However, when you create dataclass instances using the `from_*` method provided

by one of the mixins or using one of the decoders, there will be no performance

degradation, because the value won't be enclosed in the callable in the

generated code. Therefore, if performance is more important to you than

catching logical errors by type checkers, and you are actively creating or

changing dataclasses manually, then you should take a closer look at using

`Annotated`.

### Field aliases

In some cases it's better to have different names for a field in your dataclass

and in its serialized view. For example, a third-party legacy API you are

working with might operate with camel case style, but you stick to snake case

style in your code base. Or you want to load data with keys that are

invalid identifiers in Python. Aliases can solve this problem.

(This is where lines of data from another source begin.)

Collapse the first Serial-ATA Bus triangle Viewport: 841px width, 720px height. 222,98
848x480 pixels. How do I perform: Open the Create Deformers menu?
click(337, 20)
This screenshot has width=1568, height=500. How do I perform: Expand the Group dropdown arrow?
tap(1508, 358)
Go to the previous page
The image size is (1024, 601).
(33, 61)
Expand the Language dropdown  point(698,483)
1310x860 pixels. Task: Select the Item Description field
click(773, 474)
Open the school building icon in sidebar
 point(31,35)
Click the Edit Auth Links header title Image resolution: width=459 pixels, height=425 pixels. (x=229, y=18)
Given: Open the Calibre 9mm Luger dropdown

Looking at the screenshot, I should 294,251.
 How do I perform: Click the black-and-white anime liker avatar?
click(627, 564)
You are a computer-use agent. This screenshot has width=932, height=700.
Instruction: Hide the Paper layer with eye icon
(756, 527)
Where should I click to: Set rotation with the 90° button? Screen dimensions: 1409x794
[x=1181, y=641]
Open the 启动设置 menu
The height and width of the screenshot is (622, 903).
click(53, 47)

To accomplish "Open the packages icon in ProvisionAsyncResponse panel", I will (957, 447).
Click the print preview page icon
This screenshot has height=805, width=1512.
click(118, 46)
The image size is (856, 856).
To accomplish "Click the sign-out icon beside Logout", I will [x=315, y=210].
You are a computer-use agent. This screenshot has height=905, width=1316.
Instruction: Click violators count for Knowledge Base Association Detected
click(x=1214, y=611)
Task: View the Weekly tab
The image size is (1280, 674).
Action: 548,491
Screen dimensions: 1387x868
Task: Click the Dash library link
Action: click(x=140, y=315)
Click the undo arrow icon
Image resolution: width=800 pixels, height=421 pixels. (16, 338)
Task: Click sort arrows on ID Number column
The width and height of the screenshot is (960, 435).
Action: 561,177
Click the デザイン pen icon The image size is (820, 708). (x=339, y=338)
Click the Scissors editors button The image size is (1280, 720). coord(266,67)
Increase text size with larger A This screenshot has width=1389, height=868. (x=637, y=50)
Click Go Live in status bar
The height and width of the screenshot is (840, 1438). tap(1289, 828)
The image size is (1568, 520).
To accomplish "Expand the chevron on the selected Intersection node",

There are multiple ways to assign an alias:

* Using `Alias(...)` annotation in a field type

* Using `alias` parameter in field metadata

* Using `aliases` parameter in a dataclass config

By default, aliases only affect deserialization, but it can be extended to

serialization as well. If you want to serialize all the fields by aliases you

have two options to do so:

* [`serialize_by_alias` config option](#serialize_by_alias-config-option)

* [`serialize_by_alias` dialect option](#serialize_by_alias-dialect-option)

* [`by_alias` keyword argument in `to_*` methods](#add-by_alias-keyword-argument)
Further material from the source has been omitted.